Strong isolation technology is essential: Modal uses gVisor containers, while E2B and Vercel use Firecracker microVMs. Look for compliance certifications (SOC 2 Type II, HIPAA support) and encryption in transit and at rest. Modal's security architecture includes all of these, with gVisor-based sandboxing that prevents generated code from affecting other workloads while maintaining performance. For network egress controls, verify each platform's current capabilities against your requirements, as support varies across providers.

Can serverless sandboxes like Modal handle both small experimental projects and large-scale AI workloads?

Yes. Modal's architecture scales from zero to 1,000 concurrent containers on Team plans automatically, with 50 concurrent GPUs and higher limits for Enterprise. Modal Sandboxes can scale to 50,000+ concurrent sessions. Companies like Ramp use Modal Sandboxes for production coding agents, while individual developers can experiment with the same infrastructure at small scale. By default, the scale-to-zero model means you avoid paying for idle capacity. Teams that want to minimize latency further can keep warm containers running for even faster response times.

What are the typical approaches for code execution sandboxes, and what should I look for in enterprise plans?

Sandbox platforms typically offer usage-based models where you pay for compute time, with plan tiers that increase concurrency limits and add governance features. For enterprise vibe coding deployments, look for: SOC 2 Type II certification, SSO integration (Modal supports Okta), audit logs, HIPAA compliance via BAA, and dedicated support channels.
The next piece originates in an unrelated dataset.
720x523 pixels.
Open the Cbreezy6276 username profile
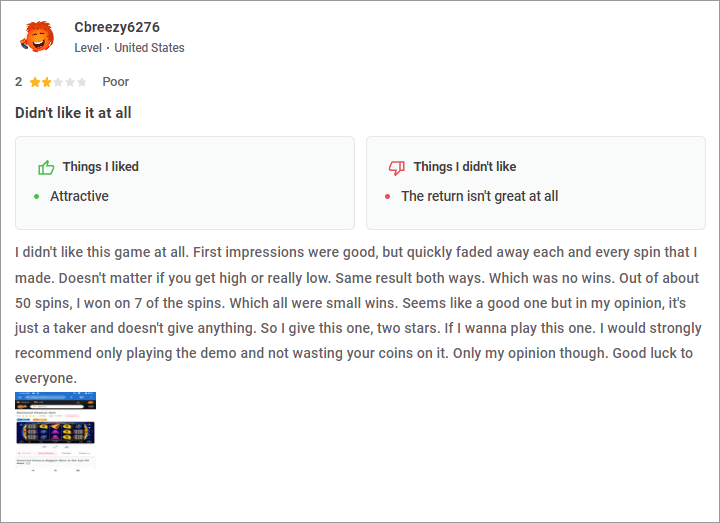pyautogui.click(x=116, y=27)

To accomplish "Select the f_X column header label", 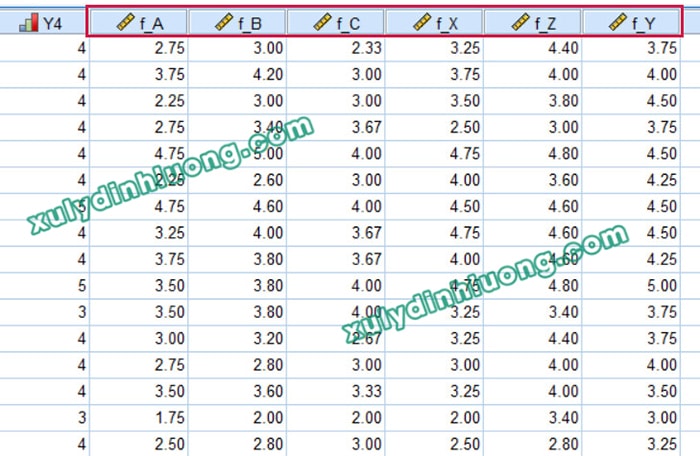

Modal's Enterprise plan includes all of these plus volume-based arrangements and embedded ML engineering services.

How does Modal ensure compliance with standards like SOC 2 and HIPAA for its sandbox environments?

Modal completed SOC 2 Type II certification with no deviations found and plans annual renewals. For HIPAA compliance, Modal supports HIPAA-compliant workloads on Enterprise plans via a Business Associate Agreement. The platform's security practices include gVisor-based compute isolation, TLS 1.3 for public APIs, encryption for data in transit and at rest, phishing-resistant MFA for internal access, and regular external penetration testing.